Research reveals new insights into severe childhood epilepsy
Genetic research reveals new insights into severe childhood epilepsy
In a new study on children with severe forms of epilepsy, researchers have found the genetic copying mistake that causes the severe epilepsy in children can be found in their parents who do not have epilepsy.
“The research findings are important for reproductive counselling because these young parents are often in the middle of forming their families,” says one of the researchers Associate Professor Sadleir, from the University of Otago, Wellington
The study, a collaborative research project between the University of Washington, University of Melbourne and University of Otago, Wellington, has just been published in the international journal New England Journal of Medicine.
“Our collaborators in
Seattle studied the genes in blood from parents of New
Zealand and Australia children with severe epilepsies,”
explains Associate Professor Sadleir.
Severe neurological conditions in children, including epilepsy and autism, are increasingly recognised to be due to ‘de novo’ disease-causing genetic variants. De novo means the genetic copying mistake occurs in the child and is not found in either of their parents.
“Parents with a child
with a de novo variant are informed that they have one
percent chance of having a second child with the
neurological disorder,” she says.
The researchers found that in around eight per cent of apparent de novo cases, one of the parents is actually ‘mosaic’ for the genetic change. Mosaicism is when the genetic change is not in every cell in the body but rather in a very low proportion of the cells.
“Mosaicism occurs when the copying mistake in the gene happens later in foetal development. If the genetic copying error is in the cells of the reproductive organs but not the brain, the parent does not clinically have any neurological problems but can pass on the genetic copying error to 50 per cent of their children,” says Associate Professor Sadleir.
“In this study, we looked at children with severe epilepsies and apparent ‘de novo’ genetic mutations as based on standard clinical type testing,” she says.
“These
severe epilepsies, known as epileptic encephalopathies,
occur in normal children who start to have many seizures at
a young age and lose developmental skills.
“One in four of these children will die within 20 years of seizure onset and surviving children are left with significant cognitive, behavioural and movement difficulties.”

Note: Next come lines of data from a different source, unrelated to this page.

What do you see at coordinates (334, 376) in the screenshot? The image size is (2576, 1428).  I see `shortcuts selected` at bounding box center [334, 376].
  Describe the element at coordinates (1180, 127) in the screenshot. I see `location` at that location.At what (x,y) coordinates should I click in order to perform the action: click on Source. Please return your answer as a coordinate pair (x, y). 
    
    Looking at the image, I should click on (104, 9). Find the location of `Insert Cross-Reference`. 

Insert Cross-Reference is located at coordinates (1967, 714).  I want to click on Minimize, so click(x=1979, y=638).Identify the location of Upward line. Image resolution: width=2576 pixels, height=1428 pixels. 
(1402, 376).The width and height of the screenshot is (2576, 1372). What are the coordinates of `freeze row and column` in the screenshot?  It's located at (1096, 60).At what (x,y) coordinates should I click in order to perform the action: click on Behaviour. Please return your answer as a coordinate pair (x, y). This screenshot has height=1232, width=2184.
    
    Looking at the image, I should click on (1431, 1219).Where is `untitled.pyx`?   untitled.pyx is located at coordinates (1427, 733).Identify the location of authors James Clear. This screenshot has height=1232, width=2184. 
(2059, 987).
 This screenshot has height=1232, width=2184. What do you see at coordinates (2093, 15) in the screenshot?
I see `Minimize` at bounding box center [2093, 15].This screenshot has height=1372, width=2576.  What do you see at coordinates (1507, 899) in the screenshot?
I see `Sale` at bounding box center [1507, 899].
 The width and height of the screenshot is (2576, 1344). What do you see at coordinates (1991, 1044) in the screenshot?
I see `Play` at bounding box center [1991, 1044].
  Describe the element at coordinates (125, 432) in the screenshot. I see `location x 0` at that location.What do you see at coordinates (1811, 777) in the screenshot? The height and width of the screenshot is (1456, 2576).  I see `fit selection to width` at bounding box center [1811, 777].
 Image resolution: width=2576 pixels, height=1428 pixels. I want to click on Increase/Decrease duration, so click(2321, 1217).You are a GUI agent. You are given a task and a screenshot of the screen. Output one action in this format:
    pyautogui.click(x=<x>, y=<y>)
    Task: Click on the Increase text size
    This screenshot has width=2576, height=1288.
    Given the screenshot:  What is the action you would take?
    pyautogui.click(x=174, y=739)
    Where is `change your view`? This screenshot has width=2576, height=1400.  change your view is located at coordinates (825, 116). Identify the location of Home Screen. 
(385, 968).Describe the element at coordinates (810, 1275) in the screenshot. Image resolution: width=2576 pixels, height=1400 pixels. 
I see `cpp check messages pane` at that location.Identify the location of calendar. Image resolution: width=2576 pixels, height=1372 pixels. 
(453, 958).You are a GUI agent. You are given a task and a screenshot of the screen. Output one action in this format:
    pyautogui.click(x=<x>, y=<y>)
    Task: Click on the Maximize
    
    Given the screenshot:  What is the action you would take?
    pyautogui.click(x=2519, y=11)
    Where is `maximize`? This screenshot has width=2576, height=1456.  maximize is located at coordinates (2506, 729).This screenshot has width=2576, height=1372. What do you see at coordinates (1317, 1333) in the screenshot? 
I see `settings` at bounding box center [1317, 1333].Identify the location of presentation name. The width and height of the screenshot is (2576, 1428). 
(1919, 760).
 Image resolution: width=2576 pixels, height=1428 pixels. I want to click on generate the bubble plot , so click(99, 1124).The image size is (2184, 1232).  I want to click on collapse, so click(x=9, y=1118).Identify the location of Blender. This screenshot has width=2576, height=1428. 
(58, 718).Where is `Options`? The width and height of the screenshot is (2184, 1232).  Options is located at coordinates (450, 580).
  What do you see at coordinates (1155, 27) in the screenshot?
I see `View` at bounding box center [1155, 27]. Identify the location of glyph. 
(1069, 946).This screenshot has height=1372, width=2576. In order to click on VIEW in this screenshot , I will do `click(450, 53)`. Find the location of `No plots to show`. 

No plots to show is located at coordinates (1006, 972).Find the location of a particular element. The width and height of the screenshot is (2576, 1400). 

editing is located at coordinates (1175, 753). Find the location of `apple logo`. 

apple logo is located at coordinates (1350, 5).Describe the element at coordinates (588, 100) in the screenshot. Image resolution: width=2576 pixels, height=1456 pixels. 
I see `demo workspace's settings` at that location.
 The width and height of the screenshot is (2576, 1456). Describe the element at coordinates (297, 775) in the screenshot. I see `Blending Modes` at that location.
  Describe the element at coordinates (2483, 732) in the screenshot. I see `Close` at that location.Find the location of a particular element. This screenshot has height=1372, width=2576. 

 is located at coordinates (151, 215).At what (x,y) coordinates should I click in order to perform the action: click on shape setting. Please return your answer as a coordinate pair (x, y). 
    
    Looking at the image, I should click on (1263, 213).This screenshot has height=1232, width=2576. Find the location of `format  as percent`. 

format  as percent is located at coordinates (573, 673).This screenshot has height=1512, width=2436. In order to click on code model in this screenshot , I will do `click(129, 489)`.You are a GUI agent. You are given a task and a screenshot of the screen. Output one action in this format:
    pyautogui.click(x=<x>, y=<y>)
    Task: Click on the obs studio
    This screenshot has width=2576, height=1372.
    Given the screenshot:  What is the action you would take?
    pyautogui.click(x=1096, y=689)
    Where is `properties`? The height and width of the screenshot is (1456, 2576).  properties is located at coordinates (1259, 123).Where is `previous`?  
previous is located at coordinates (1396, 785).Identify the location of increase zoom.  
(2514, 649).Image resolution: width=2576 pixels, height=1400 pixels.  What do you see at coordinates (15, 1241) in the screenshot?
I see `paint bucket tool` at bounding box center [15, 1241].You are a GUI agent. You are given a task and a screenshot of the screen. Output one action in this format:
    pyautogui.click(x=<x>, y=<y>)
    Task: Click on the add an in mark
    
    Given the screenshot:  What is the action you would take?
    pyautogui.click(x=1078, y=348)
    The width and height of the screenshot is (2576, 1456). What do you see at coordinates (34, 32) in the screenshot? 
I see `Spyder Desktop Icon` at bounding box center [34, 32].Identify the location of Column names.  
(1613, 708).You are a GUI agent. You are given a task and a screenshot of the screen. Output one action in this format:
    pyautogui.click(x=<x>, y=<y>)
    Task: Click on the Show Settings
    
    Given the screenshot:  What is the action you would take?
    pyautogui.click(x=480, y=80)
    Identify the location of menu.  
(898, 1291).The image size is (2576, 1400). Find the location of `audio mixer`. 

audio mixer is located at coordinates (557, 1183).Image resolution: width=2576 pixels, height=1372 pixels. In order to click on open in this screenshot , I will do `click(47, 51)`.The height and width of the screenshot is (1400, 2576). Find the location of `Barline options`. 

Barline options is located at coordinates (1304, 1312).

“Our collaborators in Seattle used a technique that was able to find low levels of the genetic change not detectable on standard clinical testing. Usual parental clinical testing looks for the child’s genetic changes in at least 30 copies of the gene in their parent.
But this method looks at over 200 copies of the gene so can detect very low levels of the genetic change in the parent.”
This finding radically changes reproductive decision-making for parents, and likely applies to other severe genetic human diseases.
“Our study suggests that this kind of mutational analysis for parental mosaicism should be routine for families undergoing reproductive counselling.” says Associate Professor Sadleir.
“If the parent is ‘mosaic’, i.e. has the genetic change in a very low proportion of the cells, the risk of having another affected child jumps to up to 50 per cent. In New Zealand, a finding of mosaicism in a parent could mean a family will qualify for pre-implementation genetic testing allowing them to select an embryo without the mutation.”
Associate Professor Sadleir leads the Epilepsy Research Group at the University of Otago, Wellington, and contributed to the study along with Chontelle King, who is part of the epilepsy genetics research team.
The New Zealand children included in this study were part of Associate Professor Sadleir’s epilepsy research project which aims to identify new types of genetic epilepsies, discover the genes that cause these epilepsies, understand how genetic changes in these genes work to cause epilepsy and work toward precision medicine with targeted therapies to improve the outcome of people with epilepsy.